Copy out word for word the material starting with the line that contains "Given: Click the outlined" and going on through the line that contains "Screen dimensions: 613x273".

■ Material to process
*-*-*

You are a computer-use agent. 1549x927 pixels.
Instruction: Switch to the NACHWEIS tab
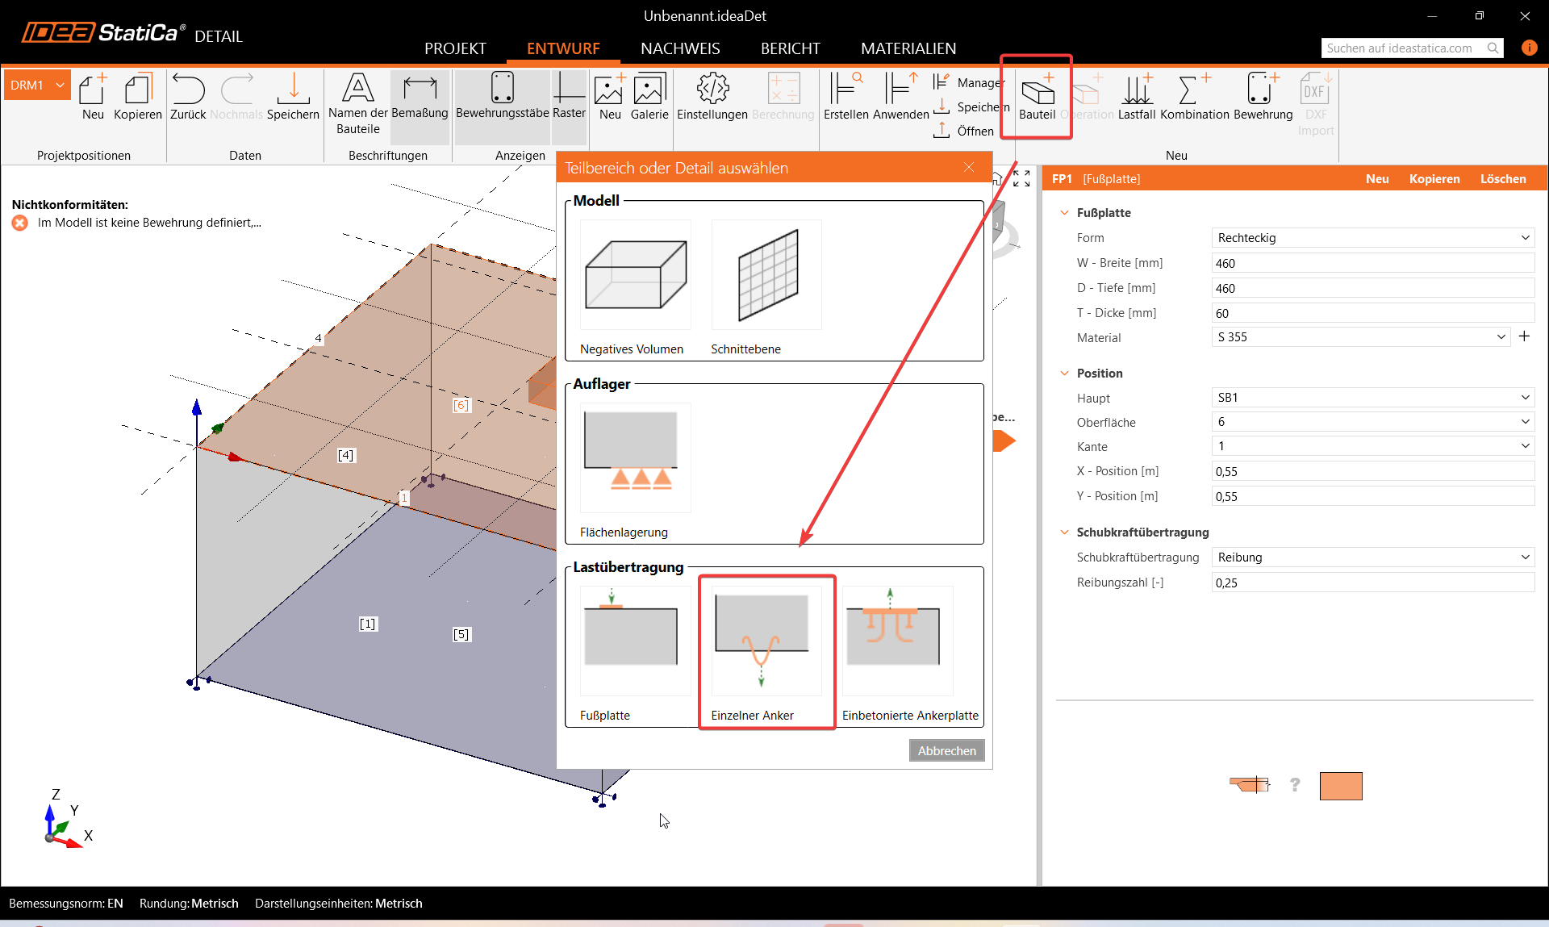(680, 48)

*-*-*

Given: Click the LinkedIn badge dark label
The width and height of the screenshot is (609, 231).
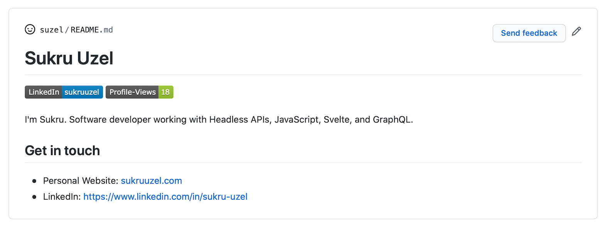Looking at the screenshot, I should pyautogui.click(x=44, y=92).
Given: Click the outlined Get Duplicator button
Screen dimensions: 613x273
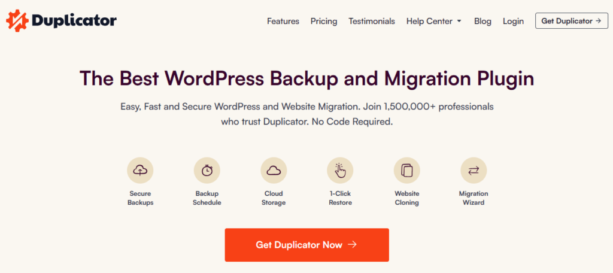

*-*-*

■ Written response
Given: Click the outlined Get Duplicator button
Screen dimensions: 613x273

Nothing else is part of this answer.